In Sections 3–5, we show that an adapted process to Continuous Integration, Continuous Delivery, and Continuous Deployment can indeed overcome integration issues for distributed research projects. In addition, Section 6 presents a set-up that is able to deal with the requirements from Section 2.3.

2.5. Related work

While there is a lot of literature on DevOps [15], agile methods, Continuous Integration, Continuous Delivery [13], and Continuous Deployment not much can be found with respect to academia and academia/industry collaboration. Eckstein provides guidelines for distributed teams [11].

Rother [1] lays part of the foundation of what is today perceived as DevOps by presenting the production pipelines and methodologies of Toyota. Being more on the cultural side of DevOps and CI/CD spectrum, Davis and Daniels [14] and Sharma [12] give some insights on how to bring these ideas to industry.

Especially Continuous Integration was significantly influenced by Duvall et al. [2]. There, the authors describe most of the paradigms important for Continuous Integration. These are still valid today and are considered as de-facto standard. Fowler’s influential articles on Continuous Integration, for example [5], and testing, for example, through micro-service scenarios [4], lay the foundation on what is being perceived as Continuous Integration along with best practices.

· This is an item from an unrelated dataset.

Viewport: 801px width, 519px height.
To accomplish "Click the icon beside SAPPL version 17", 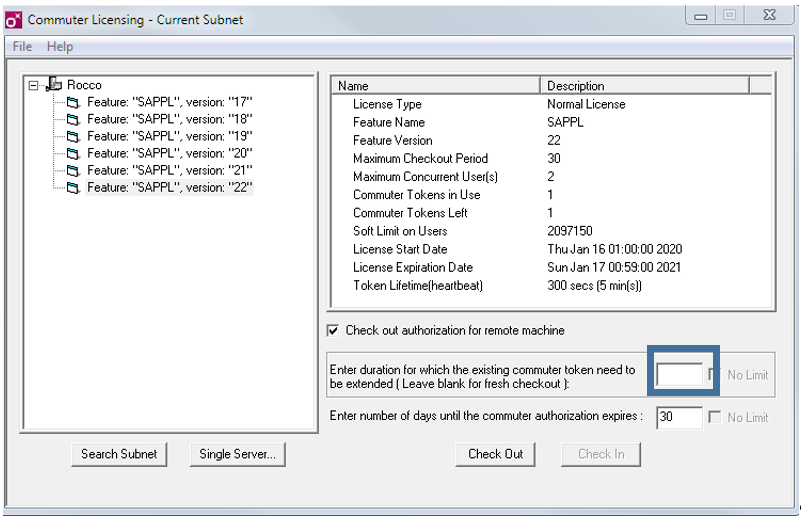I will pos(73,102).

Regarding academia, there is ongoing effort in bringing Continuous Integration and Continuous Delivery to teaching. Eddy et al. [7] describe how they implement a pipeline for supporting their lecture on modern development practices. An academic view on Continuous Experimentation is brought up by Fagerholm et al. [9] by investigating multiple use-cases of industry partners. They analyse the demands and propose solutions to create experimentation-happy environments utilising Continuous Integration and Continuous Delivery.

On Academia/Industry collaboration Sandberg and Crnkovic [6] and Guillot et al. [8] investigate challenges between those parties and how to solve them with agile methods. Both analyse the adaption of the rather strict scrum methodology on said collaboration in multiple case studies with positive results. However, also that approach is highly dependent on team agreement.

Koetter et al. analyse the characteristics and problems of software development in distributed teams in research projects [10]. They give a literature review of common problems and typical solutions. With the focus on Software Architecture, the authors summarise the issues and sketch solution approaches on a methodological level.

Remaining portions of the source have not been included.